- Genre: Western
- Written by: Gore Vidal
- Directed by: William Graham
- Starring: Val Kilmer Duncan Regehr Wilford Brimley Julie Carmen
- Music by: Laurence Rosenthal
- Country of origin: United States
- Original language: English

Production
- Executive producers: Robert M. Sertner Frank von Zerneck
- Production locations: Tucson, Arizona Sonoran Desert Sierrita Mountains Sedona, Arizona Continental, Arizona Cascabel, Arizona White Mountains Sabino Canyon Mescal, Arizona Redington, Arizona Mt.
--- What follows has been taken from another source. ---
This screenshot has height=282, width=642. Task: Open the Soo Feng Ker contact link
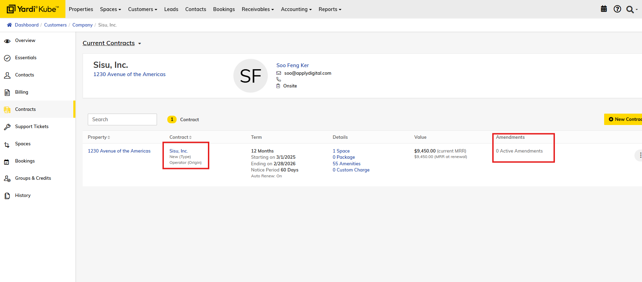pos(292,65)
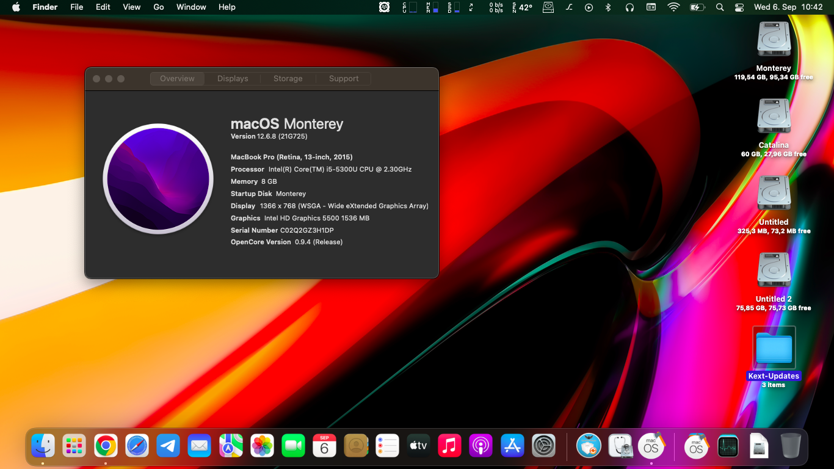This screenshot has width=834, height=469.
Task: Select the Catalina drive on the desktop
Action: [x=774, y=116]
Lemmon San Pedro River
- Cinematography: Dennis C. Lewiston
- Editor: William B. Stich
- Running time: 96 minutes

Original release
- Network: TNT
- Release: May 10, 1989

= Billy the Kid (1989 film) =

1989 film

Gore Vidal's Billy the Kid, also entitled as Billy the Kid, is a 1989 American western genre western television film depicting the events surrounding the famed gunman/outlaw Billy the Kid during his participation in the Lincoln County War. It aired on TNT cable channel on May 10, 1989.

Written by Gore Vidal and directed by William A. Graham, with Val Kilmer starring in the lead role of William Bonney a.k.a. Billy the Kid, and with a supporting cast including Duncan Regehr as Pat Garrett, Wilford Brimley as Lew Wallace, Julie Carmen, John O'Hurley, and Ned Vaughn.

==Plot==
In the lawless New Mexico territory of 1879, young William "Billy" Bonney has a home as a hand at the Tunstall ranch. When corrupt lawmen Brady and Dolan enforce a writ of attainder on Turnstall's property, his advice is for Turnstall to take the lawmen by force. Brady kills Turnstall, a man Billy thought of as a father; he quickly takes revenge. He is warned by Tunstall's drunken cousin, that Brady is after him for witnessing his murder of Turnstall. Billy seizes the initiative and kills Brady and his deputy Morton. Pursued by the law, his reputation as a cowboy with a quick temper and the best shot in Lincoln Country spreads, and he is soon known as Billy the Kid. His deal with Gov. Lew Wallace for amnesty for testimony falls through. Wallace lamely apologizes for their deal's getting botched but out of guilt reminds Billy he has killed. Wallace allows Billy to escape, by arranging for Billy to be placed only under house arrest, guarded by the obtuse Deputy Bob Ollinger, but wants Billy's friend, Pat Garrett, newly married, to make sure he leaves the territory. Garrett reveals to Billy he has been appointed sheriff, and suggests Billy should leave. Billy reunites with his lover, the widowed Celsa.

As word of his exploits spreads through newspapers and dime novels, Gov. Lew Wallace puts pressure on Garrett to find the Kid. Valdez Gutierrez, Celsa's father, unsuccessfully tries to persuade Billy to leave, saying "people change". Garrett kills Billy by shooting him through the heart. Poe exults that Pat "outdrew Billy the Kid", while Pete counters that the Kid never had a chance. A teary eyed Pat is humbled by his victory. A mournful Celsa and others carry Billy away for a wake, while the drunkard watches.

==Cast==
- Val Kilmer as Billy the Kid (William Bonney)
- Duncan Regehr as Pat Garrett
- Wilford Brimley as Gov. Lew Wallace
- Julie Carmen as Celsa
- Albert Salmi as Mr. Maxwell
- Ned Vaughn as Charlie
- Ric San Nicholas as Bell
- Gore Vidal as Preacher (uncredited)
- René Auberjonois as Tunstall's cousin (uncredited)
- John O'Hurley as Dolan
- Michael Parks as Rynerson
- Burr Steers as Billy Henchman
- Tiny Wells as Cowman
- Red West as Joe Grant
- Andrew Bicknell as Tunstall

==Production==
Vidal said in his memoirs that he had written the original teleplay for The Left Handed Gun, starring Paul Newman as Billy the Kid, decades earlier, and always felt the studio had butchered the material when his television play was used as the basis for a theatrical movie, so he wanted to return to the story for a more accurate rendition. At the time of his original teleplay with Newman, it was thought that the real Billy was left handed. This was based on a photo of Billy that had been inadvertently flipped when printed. Years later, the error was discovered—Billy was right handed.

==Reception==
Billy the Kid was regarded highly by some due to its comparative historical fidelity. The critic Derek Winnert noted that the "intelligent script by Gore Vidal and thoughtful handling by William A Graham produce an upmarket, good-looking TV film that impresses without exciting greatly. The film is recognised as one of the most historically accurate Billy the Kid films, though that is not saying much as most of them have taken plenty of liberties with history." Kilmer was praised for his portrayal based on his extensive work to not only physically resemble William Bonney as much as possible, but also to capture his personality as related in historical accounts.